Leukocyte homing during inflammation is mediated by endothelial activation. We examined the role of endothelial activation in myeloid cell recruitment during early pulmonary metastasis. VCAM-1 and VAP-1 were upregulated after tumour cell arrest and associated with tumour cell-clot formation and myeloid cell recruitment. VCAM-1 expression was independent of functional monocytes/macrophages, but decreased if coagulation was inhibited. Inhibition of VCAM-1 (blocking antibody), VAP-1 (small molecule inhibitor) or both reduced myeloid cell recruitment and subsequent tumour cell survival without altering clot formation.

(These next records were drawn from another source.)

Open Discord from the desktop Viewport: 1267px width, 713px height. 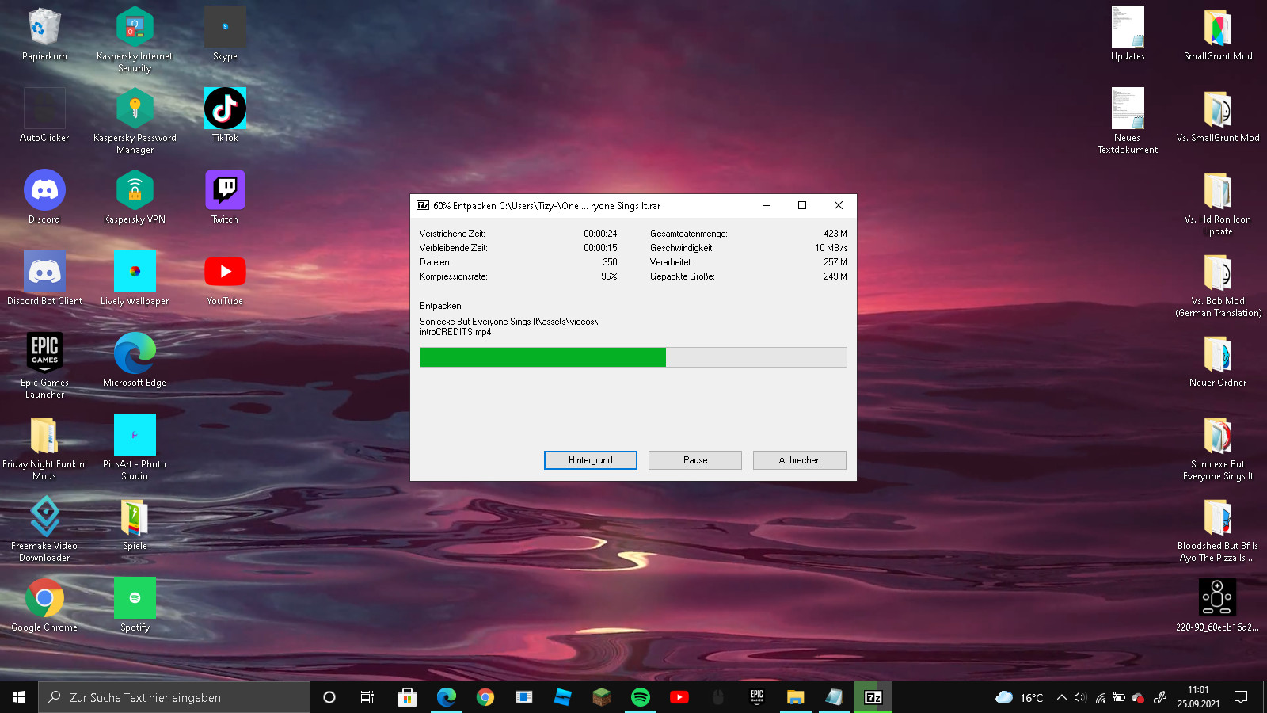tap(44, 190)
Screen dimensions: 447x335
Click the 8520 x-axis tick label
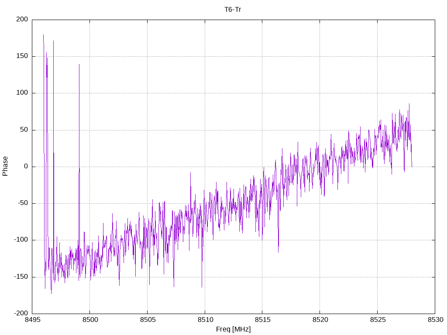[320, 320]
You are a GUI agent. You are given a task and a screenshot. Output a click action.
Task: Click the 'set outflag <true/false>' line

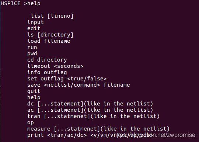click(67, 79)
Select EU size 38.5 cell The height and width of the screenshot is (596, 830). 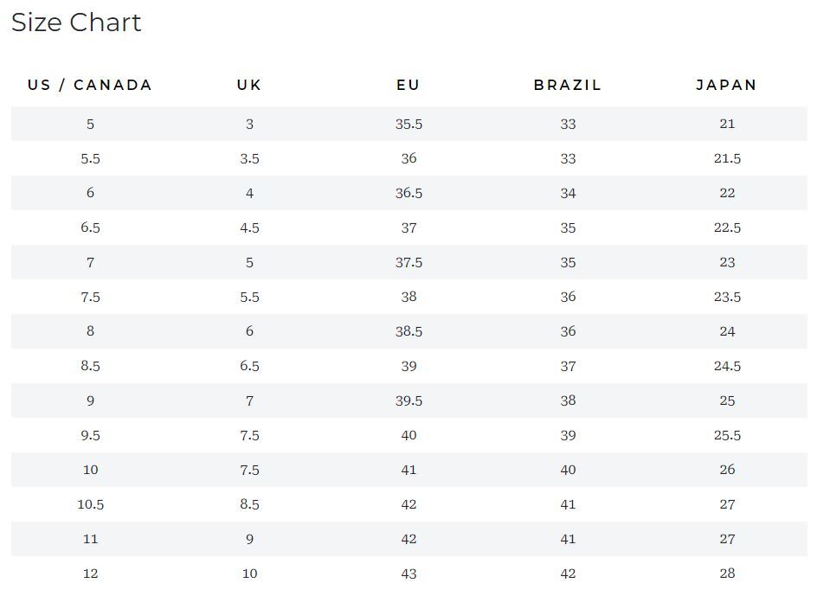coord(409,331)
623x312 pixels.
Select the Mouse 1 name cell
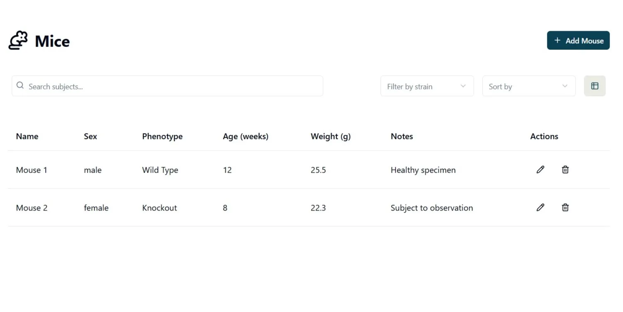(x=32, y=170)
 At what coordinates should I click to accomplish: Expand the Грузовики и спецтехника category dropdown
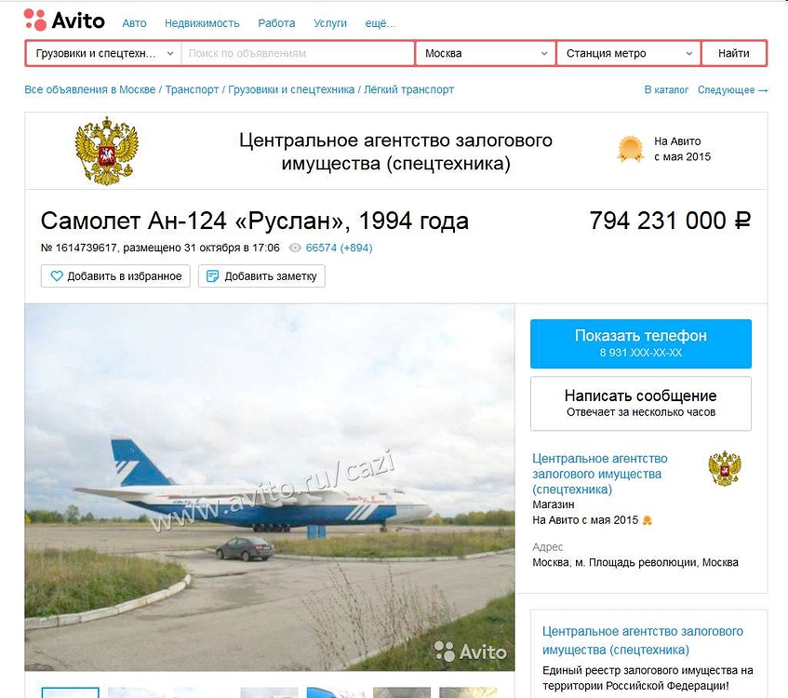104,53
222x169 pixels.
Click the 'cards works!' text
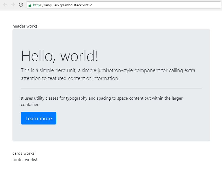point(24,153)
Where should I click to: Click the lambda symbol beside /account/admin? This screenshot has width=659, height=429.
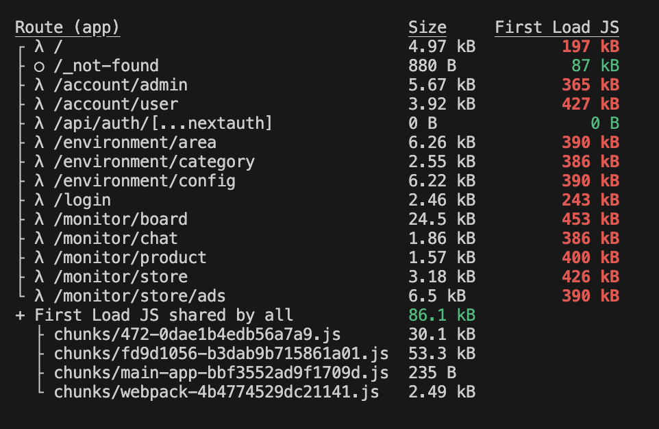(39, 85)
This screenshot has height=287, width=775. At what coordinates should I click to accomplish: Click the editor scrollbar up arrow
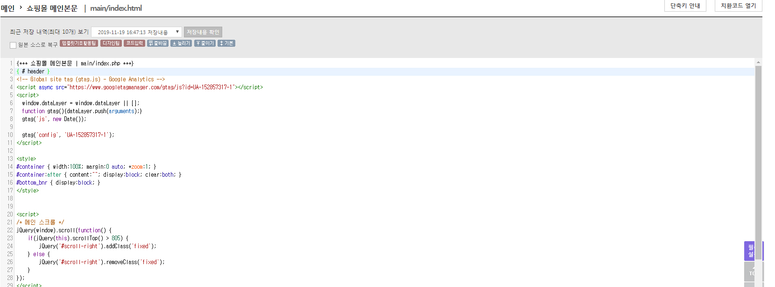[758, 62]
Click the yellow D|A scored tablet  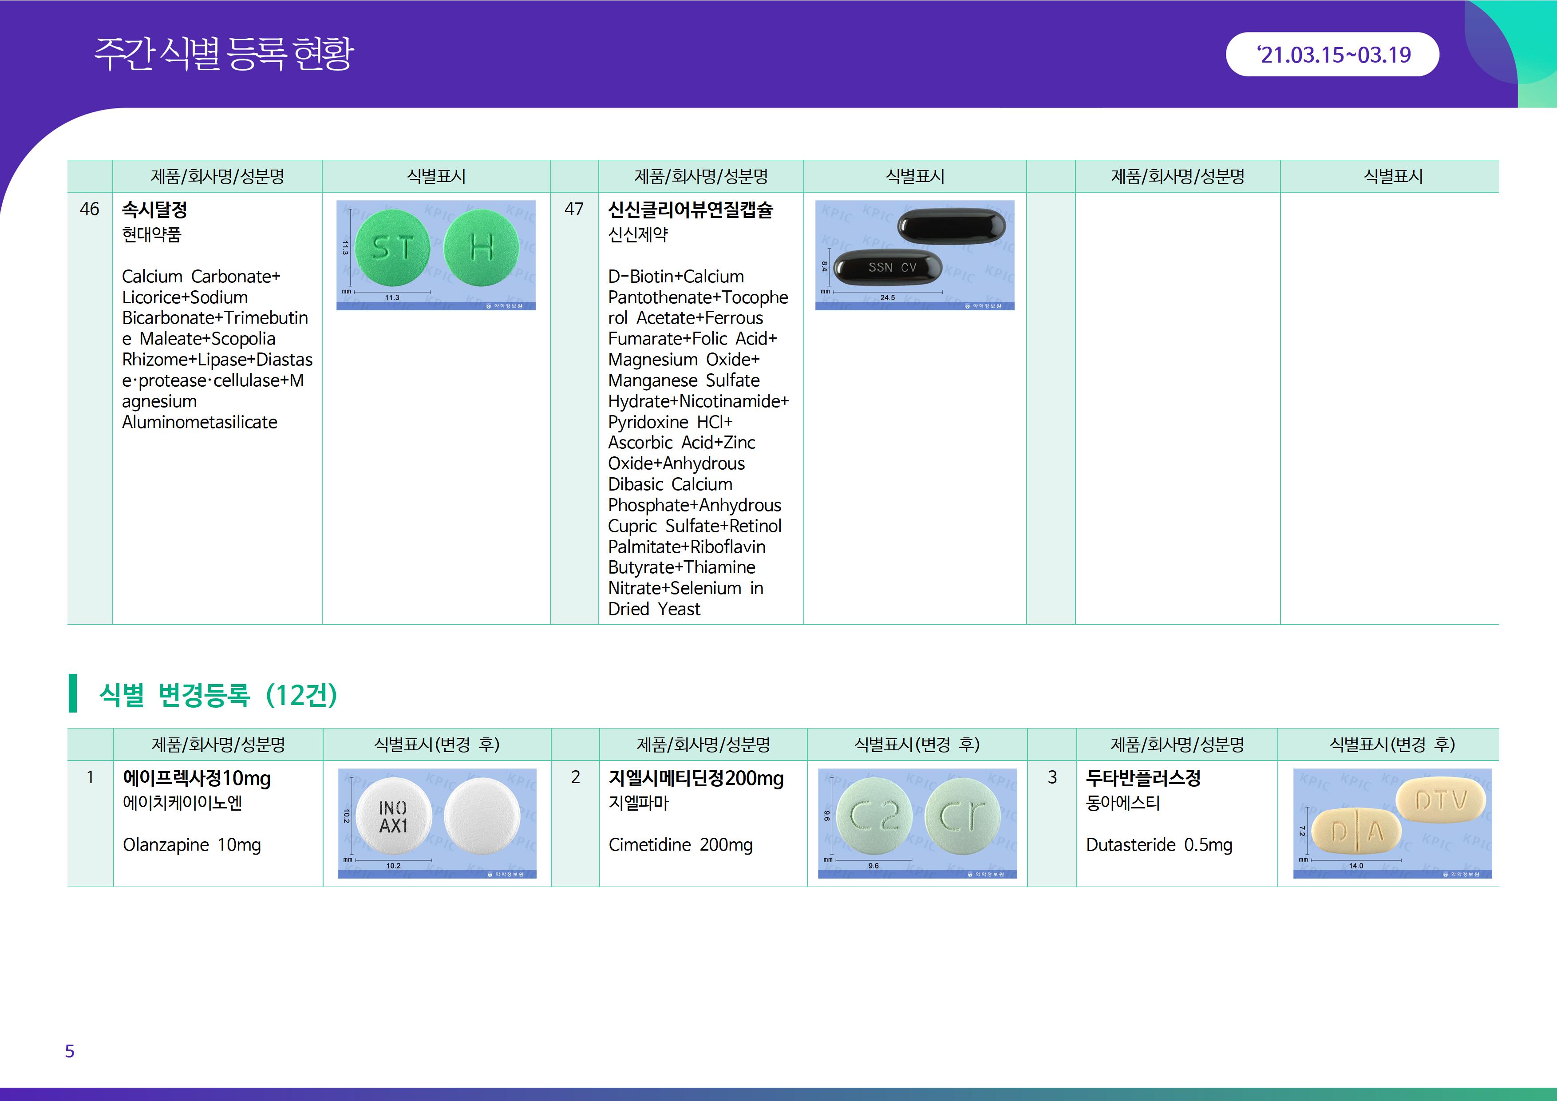tap(1356, 832)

Thus, TF-expressing tumour cells form platelet clots on their surface soon after arrest in the pulmonary vasculature. Endothelial activation is induced after tumour cell arrest, and enhanced by tumour cell-clot formation, resulting in the recruitment and retention of monocytes/macrophages that are essential for tumour cell survival. Interference with clot formation, monocytes/macrophages function or endothelial activation leads to reduced metastasis. These results suggest a means for therapeutic intervention to combat early metastasis, for example in relapse after treatment.